I’ll be honest: I watched this movie on a rainy Tuesday afternoon while eating a slightly stale bagel, and the carb-heavy sadness of my snack weirdly matched the Edwardian melancholy radiating from the screen. It’s a strange thing, watching a film about the man who birthed modern fantasy while realizing the film itself is terrified of being "too fantasy."

Scene from Tolkien

Released in 2019, Tolkien arrived at a weird crossroads for cinema. We were at the absolute zenith of franchise dominance—Avengers: Endgame was sucking the air out of every theater—and yet here was a quiet, handsome, somewhat traditional biopic about a philologist. It’s the kind of movie that feels like it was designed for a 1990s Oscar race, but in the late 2010s, it felt more like a "hidden gem" that people forgot to actually hide. It just sort of... happened.

Words as Magic, Not Just Spells

The film focuses on the formative years of J.R.R. Tolkien, played with a wide-eyed, linguistic hunger by Nicholas Hoult. If you’ve seen him in The Favourite or The Great, you know he’s the king of playing men who are far too smart for their own sanity. Here, he’s more restrained. He captures that specific brand of academic obsession where a person doesn't just look at a tree; they look at the history of the word "tree" until it starts to hum.

The early scenes with Harry Gilby as the young "Ronald" (as his friends call him) are genuinely touching. We see the origin of his "Fellowship"—the Tea Club and Barrovian Society (T.C.B.S.). These are four boys who believe that art can change the world, and their chemistry is the heartbeat of the film. It’s a reminder of a time when "representation" in cinema started moving toward showing male vulnerability and platonic love as something deeply noble rather than just a side-effect of a plot.

However, the film’s biggest hurdle is that it’s a biopic of a writer. How do you show someone writing? Director Dome Karukoski opts for visual metaphors. We see Tolkien in the trenches of the Somme, hallucinating knights on horseback through the literal fog of war and mustard gas. The movie treats the invention of Elvish like it’s a high-stakes bomb-defusing scene. At times, it’s a bit much. I don't need to see a literal shadow of a dragon in the smoke to understand that war is hellish; I think the guy who wrote The Silmarillion was probably capable of a bit more nuance than a 1:1 visual translation.

The Shadow of the Estate

Scene from Tolkien

If you’re wondering why this movie didn't launch a "Tolkien Cinematic Universe," look no further than the real-world drama behind the scenes. Just before the film was released, the Tolkien Estate issued a remarkably blunt statement: "They do not wish to approve, authorize or participate in the making of, or any content in, the film."
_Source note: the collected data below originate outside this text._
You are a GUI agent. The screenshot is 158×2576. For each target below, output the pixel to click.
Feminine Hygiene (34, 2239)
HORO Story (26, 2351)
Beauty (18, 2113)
Ouch. That’s the academic equivalent of a "Middle-earth" restraining order.

Because of this lack of cooperation, the film has to dance around the actual Lord of the Rings IP. It can’t quote the books directly in the way a fan might want. This forces the screenplay by David Gleeson and Stephen Beresford to focus on the man rather than the brand. In an era of franchise fatigue, I actually found this refreshing. It’s a drama about a guy who loves words and a girl—the luminous Lily Collins as Edith Bratt—who dances in the woods and challenges him to be better. Lily Collins has this incredible ability to look like she’s stepped out of a Pre-Raphaelite painting, and her chemistry with Hoult is the only thing that saves the movie from becoming a dry history lecture.

A Fellowship Lost in the Shuffle

Why did this movie bomb? It cost about $20 million and barely clawed back $8 million. In the age of streaming dominance, Tolkien is the exact kind of "mid-budget drama" that has been pushed off the big screen and onto Netflix or HBO Max. It lacked the "event" feel that contemporary audiences demand for a theater outing.

Scene from Tolkien

There’s also the "biopic fatigue" factor. We’ve seen the "struggling genius" trope a thousand times. But I’d argue that Tolkien is better than the box office suggests. It captures the specific tragedy of the "Lost Generation"—those brilliant young men who went to war thinking it was a grand adventure and came back (if they came back at all) shattered. The scenes involving Colm Meaney as Father Francis Morgan and Derek Jacobi as Professor Wright provide a sturdy, veteran backbone to the younger cast’s energy.

The film's cinematography by Lasse Frank Johannessen is lush, moving from the soot-stained industrial grit of Birmingham to the terrifying, muddy voids of the battlefield. It’s a beautiful film to look at, even when the script feels like it’s checking off boxes on a "How to Write a Biopic" checklist.

6.5 /10

Worth Seeing

Tolkien is a lovely, if slightly conventional, portrait of a man whose mind was far more interesting than the tropes used to describe it. It’s a film about the power of friendship and the way we use stories to process trauma. It doesn't reinvent the wheel—or the Ring—but it honors the spirit of the T.C.B.S. quite well. If you’ve ever felt like a bit of an outsider because you’d rather study Etymology than football, this one is for you. It’s a quiet Sunday afternoon watch that reminds us that before there were blockbusters, there were just people sitting in rooms, trying to find the right word for "home."